We lay there and watched some stupid talk show with a pig that was supposed to play a harmonica. The pig seemed bored. His owner held the harmonica, and the pig, a red neckerchief tied around its throat, tried to be cooperative and made a halfhearted attempt to blow into it. He could make a noise, but I wouldn’t call it music. The pig’s owner claimed it was taps.

Frankly, unless the sonofabitch can hit more than one note, I’m not that impressed with harmonica-playing pigs.

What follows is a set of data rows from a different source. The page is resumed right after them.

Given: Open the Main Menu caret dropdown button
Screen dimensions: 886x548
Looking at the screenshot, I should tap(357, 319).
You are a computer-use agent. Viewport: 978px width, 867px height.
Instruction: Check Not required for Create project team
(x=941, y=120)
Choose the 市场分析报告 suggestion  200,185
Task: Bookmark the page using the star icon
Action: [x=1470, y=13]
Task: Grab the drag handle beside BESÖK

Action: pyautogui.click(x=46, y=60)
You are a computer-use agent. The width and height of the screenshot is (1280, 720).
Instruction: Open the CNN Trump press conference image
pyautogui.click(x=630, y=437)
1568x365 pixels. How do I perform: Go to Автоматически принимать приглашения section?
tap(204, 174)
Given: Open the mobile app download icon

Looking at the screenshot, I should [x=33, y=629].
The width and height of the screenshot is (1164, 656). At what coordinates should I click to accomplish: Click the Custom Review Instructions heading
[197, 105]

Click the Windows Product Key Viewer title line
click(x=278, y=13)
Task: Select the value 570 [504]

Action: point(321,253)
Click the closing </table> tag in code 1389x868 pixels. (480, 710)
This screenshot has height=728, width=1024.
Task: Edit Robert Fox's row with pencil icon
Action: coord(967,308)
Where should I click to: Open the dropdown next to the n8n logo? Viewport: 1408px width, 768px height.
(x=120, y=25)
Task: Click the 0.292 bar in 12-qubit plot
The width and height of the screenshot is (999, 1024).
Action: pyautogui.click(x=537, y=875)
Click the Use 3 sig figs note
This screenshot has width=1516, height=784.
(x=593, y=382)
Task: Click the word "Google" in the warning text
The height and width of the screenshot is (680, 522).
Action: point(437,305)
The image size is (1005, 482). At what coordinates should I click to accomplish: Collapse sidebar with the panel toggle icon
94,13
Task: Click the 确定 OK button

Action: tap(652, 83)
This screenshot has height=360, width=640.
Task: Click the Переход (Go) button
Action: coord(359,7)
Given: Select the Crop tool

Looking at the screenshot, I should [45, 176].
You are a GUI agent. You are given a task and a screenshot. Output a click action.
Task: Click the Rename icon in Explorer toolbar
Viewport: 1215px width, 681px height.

In fact, way I feel these days, I don’t know one could actually play taps, or even “The Star Spangled Banner,” would excite me much.

We lay there holding each other, watching this pig, and finally some other program even more bland, then nothing. We fell asleep in each other’s arms, the TV going, and when we awoke in the late afternoon a famous talk show host was trying to help some whitebread woman in a five-hundred-dollar dress sell a book she’d written on the power of love; about how all we had to do to make things right was just believe in love and it would fill the air.

Pollution fills the air, honey, you believe in it or not. Love takes more work than that. And unlike pollution, sometimes love goes away.

6

When I got back to Leonard’s place my car windshield was caked with bugs. I used the hose and an old rag to clean it, but it wasn’t a much better job than I had done on Brett’s car at the filling station. Just call me Greasy Bill.

After I had been struggling for a while, Leonard came out of the house with a squeegee and gave it to me. I assumed he had been watching me through the window and had become frustrated. I used the squeegee and the hose and finally got the windshield clean. All the while I was doing this, I was glancing at Leonard out of the corner of my eye. I could see he was in a foul mood. He had that pouty mouth with the wrinkled forehead he gets when he’s ready to jump your ass. Not the look where his eyes are on fire and you know someone is going to get mauled or maybe die, but the one tells you he’s pissed and ready to let you know.

I tried some polite conversation about the bugs and the weather. Pointed at a couple of interesting birds I saw on fence posts, but Leonard wasn’t having any of that. I tried a clever slide into talking about Brett and her daughter, but he wasn’t having any of that either.

He said, “Before we talk any outside shit, we’re gonna talk some inside shit. I mean mine and your shit. Come on.”

I followed him into the house. He said, “Sit down right there and wait a minute.”

I sat on the couch. He left the room. A moment later he returned. He was carrying a roll of toilet paper and a toilet paper roller. “I’m gonna show you a little trick, here, Hap. You see, when you use the last piece of shit paper on your nasty ass, you take the roller post, that’s this thing here, long and hard, unlike your dick, I’m sure. And you take this long and hard thing, the dick we’ll call it, so it’ll be something you can understand, and we take this dick, and we put it in the hole in the toilet paper tube.